*WHAT TO DO*: Without changing anything, reproduce every record below.

*ENTRIES PROVIDED*:
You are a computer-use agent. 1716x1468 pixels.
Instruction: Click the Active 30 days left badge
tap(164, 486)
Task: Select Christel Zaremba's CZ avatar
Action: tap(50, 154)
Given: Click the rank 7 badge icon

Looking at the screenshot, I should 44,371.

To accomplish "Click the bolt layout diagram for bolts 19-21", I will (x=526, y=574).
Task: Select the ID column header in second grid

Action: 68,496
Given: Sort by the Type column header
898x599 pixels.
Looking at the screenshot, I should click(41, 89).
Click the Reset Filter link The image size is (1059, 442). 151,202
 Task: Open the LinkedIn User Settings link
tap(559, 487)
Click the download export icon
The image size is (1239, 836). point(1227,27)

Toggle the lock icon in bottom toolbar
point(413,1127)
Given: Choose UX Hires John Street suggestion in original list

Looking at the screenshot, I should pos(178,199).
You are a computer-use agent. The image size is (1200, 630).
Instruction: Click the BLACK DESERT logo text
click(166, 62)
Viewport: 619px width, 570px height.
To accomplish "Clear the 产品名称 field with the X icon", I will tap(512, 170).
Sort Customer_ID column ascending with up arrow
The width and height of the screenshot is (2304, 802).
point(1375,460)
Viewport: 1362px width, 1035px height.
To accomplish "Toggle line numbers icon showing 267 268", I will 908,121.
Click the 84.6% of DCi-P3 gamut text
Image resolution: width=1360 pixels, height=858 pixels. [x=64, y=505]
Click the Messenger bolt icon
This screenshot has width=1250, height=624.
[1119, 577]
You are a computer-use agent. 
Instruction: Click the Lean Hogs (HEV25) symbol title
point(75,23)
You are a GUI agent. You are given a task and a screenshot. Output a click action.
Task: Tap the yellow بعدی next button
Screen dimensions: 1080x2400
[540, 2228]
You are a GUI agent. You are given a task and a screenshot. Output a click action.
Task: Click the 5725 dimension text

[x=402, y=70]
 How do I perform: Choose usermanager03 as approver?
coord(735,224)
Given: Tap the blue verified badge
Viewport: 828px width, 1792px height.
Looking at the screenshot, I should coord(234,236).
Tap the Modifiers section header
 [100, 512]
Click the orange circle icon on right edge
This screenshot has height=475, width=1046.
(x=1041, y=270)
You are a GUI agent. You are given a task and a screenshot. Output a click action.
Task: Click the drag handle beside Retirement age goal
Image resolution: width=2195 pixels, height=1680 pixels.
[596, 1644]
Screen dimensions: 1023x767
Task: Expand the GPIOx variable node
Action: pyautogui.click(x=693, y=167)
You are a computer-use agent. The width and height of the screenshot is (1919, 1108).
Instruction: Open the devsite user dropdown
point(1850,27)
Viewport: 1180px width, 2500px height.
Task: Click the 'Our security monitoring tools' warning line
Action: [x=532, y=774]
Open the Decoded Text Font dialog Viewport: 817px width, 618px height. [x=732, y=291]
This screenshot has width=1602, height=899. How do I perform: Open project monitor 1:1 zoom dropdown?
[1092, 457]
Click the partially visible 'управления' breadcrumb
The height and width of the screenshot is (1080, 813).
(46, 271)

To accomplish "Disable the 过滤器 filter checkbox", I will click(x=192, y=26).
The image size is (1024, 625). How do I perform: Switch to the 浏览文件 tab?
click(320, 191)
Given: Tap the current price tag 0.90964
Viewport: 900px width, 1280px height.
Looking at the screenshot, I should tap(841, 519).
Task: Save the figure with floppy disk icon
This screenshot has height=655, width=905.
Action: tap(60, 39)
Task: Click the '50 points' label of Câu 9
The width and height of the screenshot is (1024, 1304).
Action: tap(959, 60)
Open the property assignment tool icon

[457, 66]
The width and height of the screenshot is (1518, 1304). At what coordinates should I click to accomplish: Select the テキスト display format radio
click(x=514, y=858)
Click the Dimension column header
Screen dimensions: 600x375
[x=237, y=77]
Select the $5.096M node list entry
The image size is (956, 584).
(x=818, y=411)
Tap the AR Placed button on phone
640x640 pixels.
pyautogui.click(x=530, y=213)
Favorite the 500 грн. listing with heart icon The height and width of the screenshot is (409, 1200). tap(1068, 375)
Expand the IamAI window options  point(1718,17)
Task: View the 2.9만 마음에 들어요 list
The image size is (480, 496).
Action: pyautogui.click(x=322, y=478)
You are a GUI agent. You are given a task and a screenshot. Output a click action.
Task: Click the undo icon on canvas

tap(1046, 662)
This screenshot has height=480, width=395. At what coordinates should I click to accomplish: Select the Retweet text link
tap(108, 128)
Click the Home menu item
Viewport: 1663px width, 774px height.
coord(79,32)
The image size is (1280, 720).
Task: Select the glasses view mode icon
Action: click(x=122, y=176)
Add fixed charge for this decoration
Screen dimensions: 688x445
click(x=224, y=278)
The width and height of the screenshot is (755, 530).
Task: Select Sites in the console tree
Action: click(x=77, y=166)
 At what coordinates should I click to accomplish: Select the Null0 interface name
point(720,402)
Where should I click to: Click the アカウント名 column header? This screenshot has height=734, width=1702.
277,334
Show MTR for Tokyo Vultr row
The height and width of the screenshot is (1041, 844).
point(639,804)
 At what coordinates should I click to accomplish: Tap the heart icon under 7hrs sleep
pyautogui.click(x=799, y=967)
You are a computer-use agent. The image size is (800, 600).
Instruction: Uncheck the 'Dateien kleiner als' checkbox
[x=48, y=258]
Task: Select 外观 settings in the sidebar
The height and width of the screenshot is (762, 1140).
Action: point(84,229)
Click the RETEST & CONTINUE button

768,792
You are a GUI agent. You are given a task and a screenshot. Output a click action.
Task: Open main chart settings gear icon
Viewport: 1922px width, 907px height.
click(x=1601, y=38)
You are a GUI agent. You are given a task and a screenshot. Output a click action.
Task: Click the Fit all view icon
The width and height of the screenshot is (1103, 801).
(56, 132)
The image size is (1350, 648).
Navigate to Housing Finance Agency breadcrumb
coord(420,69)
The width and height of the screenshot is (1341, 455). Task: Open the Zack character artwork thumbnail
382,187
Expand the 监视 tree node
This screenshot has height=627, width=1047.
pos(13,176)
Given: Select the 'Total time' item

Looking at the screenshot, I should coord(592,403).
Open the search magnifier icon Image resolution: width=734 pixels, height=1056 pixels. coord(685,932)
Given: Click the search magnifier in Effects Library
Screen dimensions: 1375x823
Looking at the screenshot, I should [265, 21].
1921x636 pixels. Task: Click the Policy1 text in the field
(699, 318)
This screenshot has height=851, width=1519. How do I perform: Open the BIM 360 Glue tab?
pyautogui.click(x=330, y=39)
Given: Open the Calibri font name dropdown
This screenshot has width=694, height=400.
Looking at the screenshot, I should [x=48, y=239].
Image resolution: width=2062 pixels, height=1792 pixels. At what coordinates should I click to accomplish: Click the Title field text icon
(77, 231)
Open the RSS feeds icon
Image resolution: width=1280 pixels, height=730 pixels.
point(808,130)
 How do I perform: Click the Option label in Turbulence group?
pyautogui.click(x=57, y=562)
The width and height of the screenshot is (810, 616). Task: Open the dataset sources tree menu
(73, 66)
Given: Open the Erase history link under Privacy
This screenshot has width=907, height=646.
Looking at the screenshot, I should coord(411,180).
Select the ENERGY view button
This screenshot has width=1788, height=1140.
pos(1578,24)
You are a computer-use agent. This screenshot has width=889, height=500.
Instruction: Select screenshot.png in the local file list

*RESPONSE TO THE TASK*:
You are a computer-use agent. 1716x1468 pixels.
Instruction: Click the Active 30 days left badge
tap(164, 486)
Task: Select Christel Zaremba's CZ avatar
Action: tap(50, 154)
Given: Click the rank 7 badge icon

Looking at the screenshot, I should 44,371.

To accomplish "Click the bolt layout diagram for bolts 19-21", I will (x=526, y=574).
Task: Select the ID column header in second grid

Action: 68,496
Given: Sort by the Type column header
898x599 pixels.
Looking at the screenshot, I should click(41, 89).
Click the Reset Filter link The image size is (1059, 442). 151,202
 Task: Open the LinkedIn User Settings link
tap(559, 487)
Click the download export icon
The image size is (1239, 836). point(1227,27)

Toggle the lock icon in bottom toolbar
point(413,1127)
Given: Choose UX Hires John Street suggestion in original list

Looking at the screenshot, I should pos(178,199).
You are a computer-use agent. The image size is (1200, 630).
Instruction: Click the BLACK DESERT logo text
click(166, 62)
Viewport: 619px width, 570px height.
To accomplish "Clear the 产品名称 field with the X icon", I will tap(512, 170).
Sort Customer_ID column ascending with up arrow
The width and height of the screenshot is (2304, 802).
point(1375,460)
Viewport: 1362px width, 1035px height.
To accomplish "Toggle line numbers icon showing 267 268", I will 908,121.
Click the 84.6% of DCi-P3 gamut text
Image resolution: width=1360 pixels, height=858 pixels. [x=64, y=505]
Click the Messenger bolt icon
This screenshot has width=1250, height=624.
[1119, 577]
You are a computer-use agent. 
Instruction: Click the Lean Hogs (HEV25) symbol title
point(75,23)
You are a GUI agent. You are given a task and a screenshot. Output a click action.
Task: Tap the yellow بعدی next button
Screen dimensions: 1080x2400
[540, 2228]
You are a GUI agent. You are given a task and a screenshot. Output a click action.
Task: Click the 5725 dimension text

[x=402, y=70]
 How do I perform: Choose usermanager03 as approver?
coord(735,224)
Given: Tap the blue verified badge
Viewport: 828px width, 1792px height.
Looking at the screenshot, I should coord(234,236).
Tap the Modifiers section header
 [100, 512]
Click the orange circle icon on right edge
This screenshot has height=475, width=1046.
(x=1041, y=270)
You are a GUI agent. You are given a task and a screenshot. Output a click action.
Task: Click the drag handle beside Retirement age goal
Image resolution: width=2195 pixels, height=1680 pixels.
[596, 1644]
Screen dimensions: 1023x767
Task: Expand the GPIOx variable node
Action: pyautogui.click(x=693, y=167)
You are a computer-use agent. The width and height of the screenshot is (1919, 1108).
Instruction: Open the devsite user dropdown
point(1850,27)
Viewport: 1180px width, 2500px height.
Task: Click the 'Our security monitoring tools' warning line
Action: [x=532, y=774]
Open the Decoded Text Font dialog Viewport: 817px width, 618px height. [x=732, y=291]
This screenshot has width=1602, height=899. How do I perform: Open project monitor 1:1 zoom dropdown?
[1092, 457]
Click the partially visible 'управления' breadcrumb
The height and width of the screenshot is (1080, 813).
(46, 271)

To accomplish "Disable the 过滤器 filter checkbox", I will click(x=192, y=26).
The image size is (1024, 625). How do I perform: Switch to the 浏览文件 tab?
click(320, 191)
Given: Tap the current price tag 0.90964
Viewport: 900px width, 1280px height.
Looking at the screenshot, I should tap(841, 519).
Task: Save the figure with floppy disk icon
This screenshot has height=655, width=905.
Action: tap(60, 39)
Task: Click the '50 points' label of Câu 9
The width and height of the screenshot is (1024, 1304).
Action: tap(959, 60)
Open the property assignment tool icon

[457, 66]
The width and height of the screenshot is (1518, 1304). At what coordinates should I click to accomplish: Select the テキスト display format radio
click(x=514, y=858)
Click the Dimension column header
Screen dimensions: 600x375
[x=237, y=77]
Select the $5.096M node list entry
The image size is (956, 584).
(x=818, y=411)
Tap the AR Placed button on phone
640x640 pixels.
pyautogui.click(x=530, y=213)
Favorite the 500 грн. listing with heart icon The height and width of the screenshot is (409, 1200). tap(1068, 375)
Expand the IamAI window options  point(1718,17)
Task: View the 2.9만 마음에 들어요 list
The image size is (480, 496).
Action: pyautogui.click(x=322, y=478)
You are a GUI agent. You are given a task and a screenshot. Output a click action.
Task: Click the undo icon on canvas

tap(1046, 662)
This screenshot has height=480, width=395. At what coordinates should I click to accomplish: Select the Retweet text link
tap(108, 128)
Click the Home menu item
Viewport: 1663px width, 774px height.
coord(79,32)
The image size is (1280, 720).
Task: Select the glasses view mode icon
Action: click(x=122, y=176)
Add fixed charge for this decoration
Screen dimensions: 688x445
click(x=224, y=278)
The width and height of the screenshot is (755, 530).
Task: Select Sites in the console tree
Action: click(x=77, y=166)
 At what coordinates should I click to accomplish: Select the Null0 interface name
point(720,402)
Where should I click to: Click the アカウント名 column header? This screenshot has height=734, width=1702.
277,334
Show MTR for Tokyo Vultr row
The height and width of the screenshot is (1041, 844).
point(639,804)
 At what coordinates should I click to accomplish: Tap the heart icon under 7hrs sleep
pyautogui.click(x=799, y=967)
You are a computer-use agent. The image size is (800, 600).
Instruction: Uncheck the 'Dateien kleiner als' checkbox
[x=48, y=258]
Task: Select 外观 settings in the sidebar
The height and width of the screenshot is (762, 1140).
Action: point(84,229)
Click the RETEST & CONTINUE button

768,792
You are a GUI agent. You are given a task and a screenshot. Output a click action.
Task: Open main chart settings gear icon
Viewport: 1922px width, 907px height.
click(x=1601, y=38)
You are a GUI agent. You are given a task and a screenshot. Output a click action.
Task: Click the Fit all view icon
The width and height of the screenshot is (1103, 801).
(56, 132)
The image size is (1350, 648).
Navigate to Housing Finance Agency breadcrumb
coord(420,69)
The width and height of the screenshot is (1341, 455). Task: Open the Zack character artwork thumbnail
382,187
Expand the 监视 tree node
This screenshot has height=627, width=1047.
pos(13,176)
Given: Select the 'Total time' item

Looking at the screenshot, I should coord(592,403).
Open the search magnifier icon Image resolution: width=734 pixels, height=1056 pixels. coord(685,932)
Given: Click the search magnifier in Effects Library
Screen dimensions: 1375x823
Looking at the screenshot, I should [265, 21].
1921x636 pixels. Task: Click the Policy1 text in the field
(699, 318)
This screenshot has height=851, width=1519. How do I perform: Open the BIM 360 Glue tab?
pyautogui.click(x=330, y=39)
Given: Open the Calibri font name dropdown
This screenshot has width=694, height=400.
Looking at the screenshot, I should [x=48, y=239].
Image resolution: width=2062 pixels, height=1792 pixels. At what coordinates should I click to accomplish: Click the Title field text icon
(77, 231)
Open the RSS feeds icon
Image resolution: width=1280 pixels, height=730 pixels.
point(808,130)
 How do I perform: Click the Option label in Turbulence group?
pyautogui.click(x=57, y=562)
The width and height of the screenshot is (810, 616). Task: Open the dataset sources tree menu
(73, 66)
Given: Open the Erase history link under Privacy
This screenshot has width=907, height=646.
Looking at the screenshot, I should coord(411,180).
Select the ENERGY view button
This screenshot has width=1788, height=1140.
pos(1578,24)
You are a computer-use agent. This screenshot has width=889, height=500.
Instruction: Select screenshot.png in the local file list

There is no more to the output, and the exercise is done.